> [EXERCISE DIRECTIONS]
Beneath this sentence is a listing. Return its lines from the one containing "Task: Click info" through the last, exactly, and omit the pictures.

> [DATASET EXCERPTS]
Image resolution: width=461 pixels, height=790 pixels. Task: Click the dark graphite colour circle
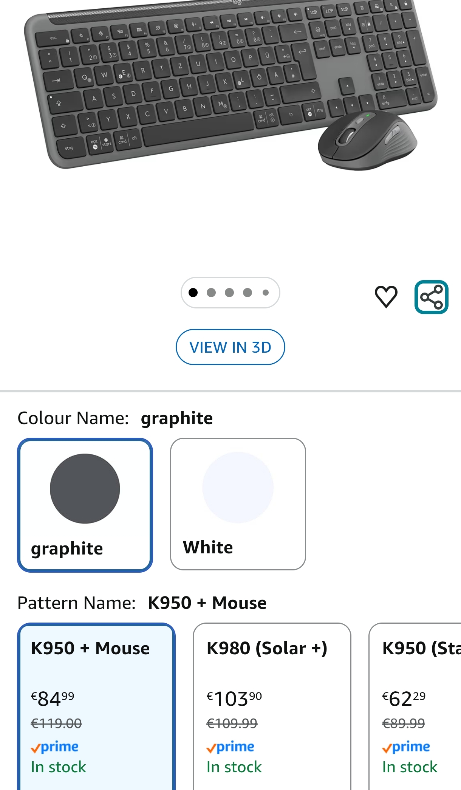click(85, 488)
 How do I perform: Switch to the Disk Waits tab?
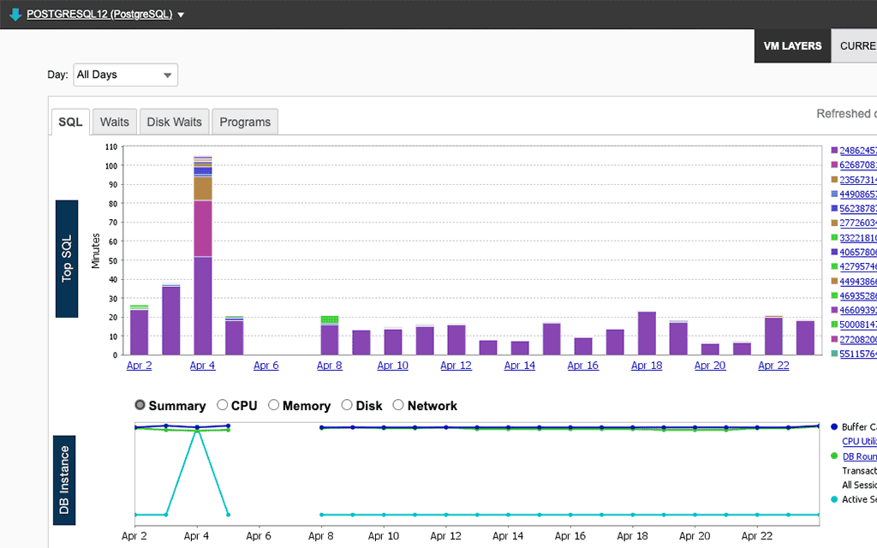[174, 122]
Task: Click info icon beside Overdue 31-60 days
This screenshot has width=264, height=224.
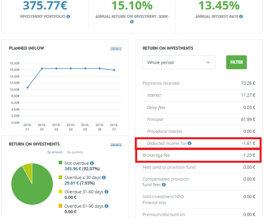Action: [x=106, y=192]
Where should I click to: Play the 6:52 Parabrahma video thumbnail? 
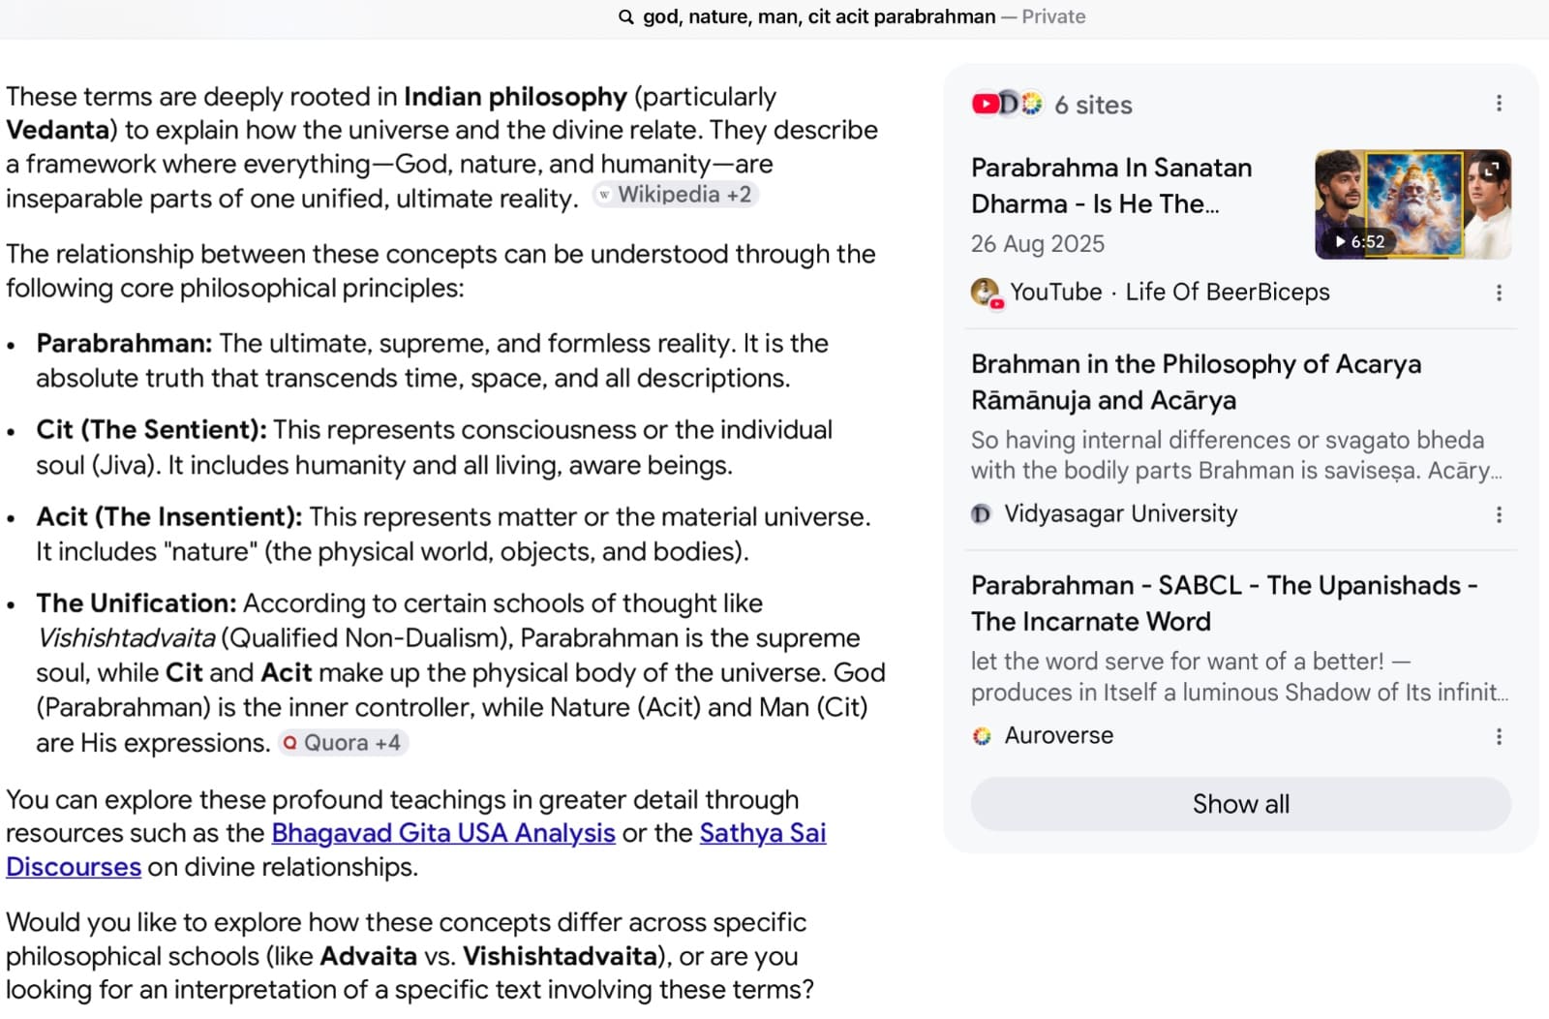coord(1412,204)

> [REPLY]
Task: Click info icon beside Overdue 31-60 days
This screenshot has width=264, height=224.
Action: [x=106, y=192]
Where should I click to: Play the 6:52 Parabrahma video thumbnail? 
coord(1412,204)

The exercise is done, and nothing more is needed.